Directions
Return all lines of the listing below that carry the word "column".

Records for this exercise
· · · · ·
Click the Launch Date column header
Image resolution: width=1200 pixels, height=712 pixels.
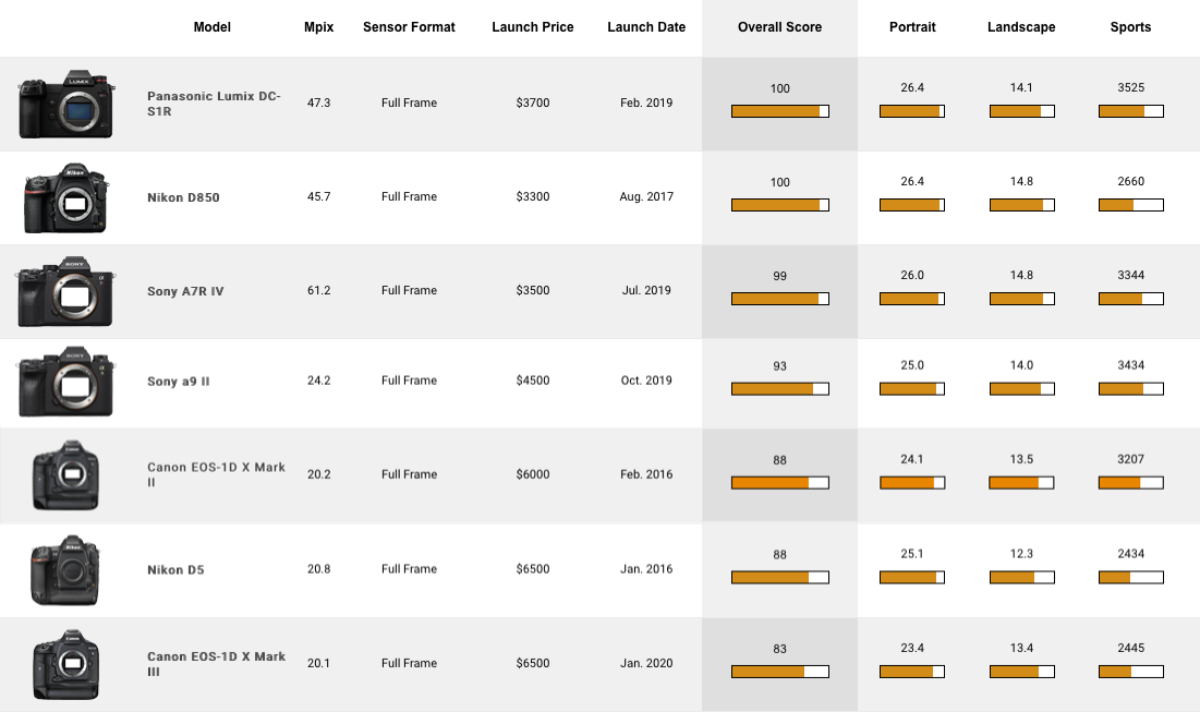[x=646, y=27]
· · · · ·
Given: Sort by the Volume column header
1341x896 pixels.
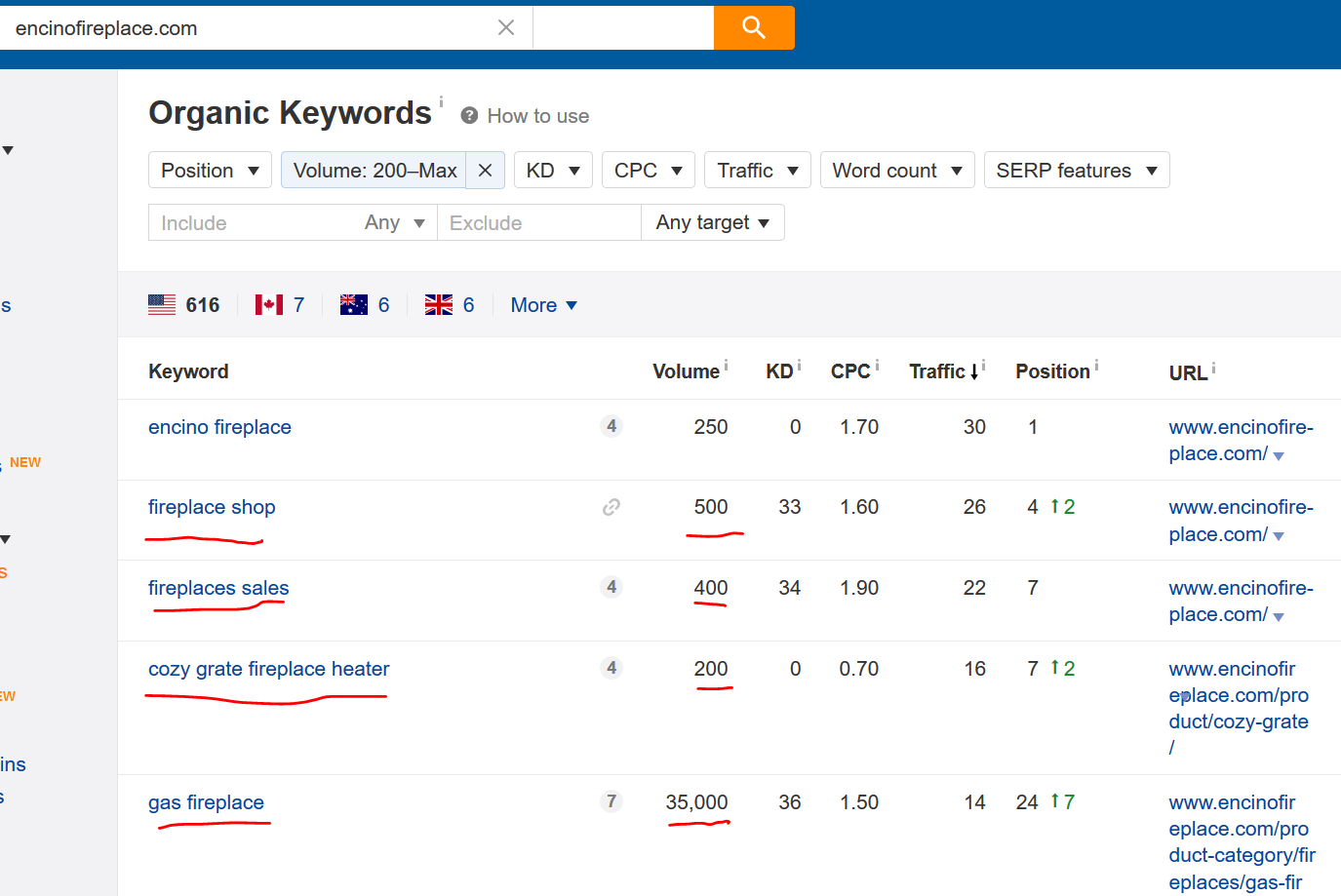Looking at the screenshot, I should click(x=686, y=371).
· · · · ·
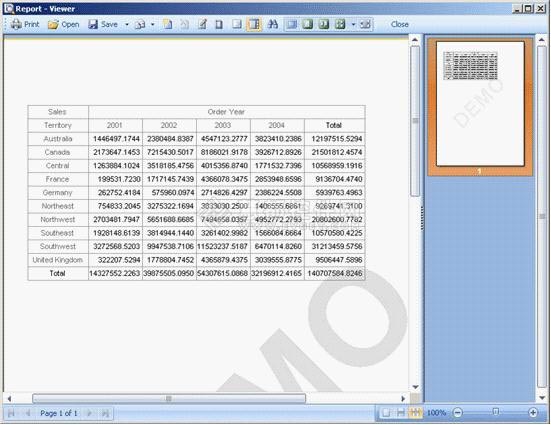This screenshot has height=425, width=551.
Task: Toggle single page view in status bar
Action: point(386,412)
· · · · ·
Problem solution
Click the Launch Date column header
Given: Sort by the Volume column header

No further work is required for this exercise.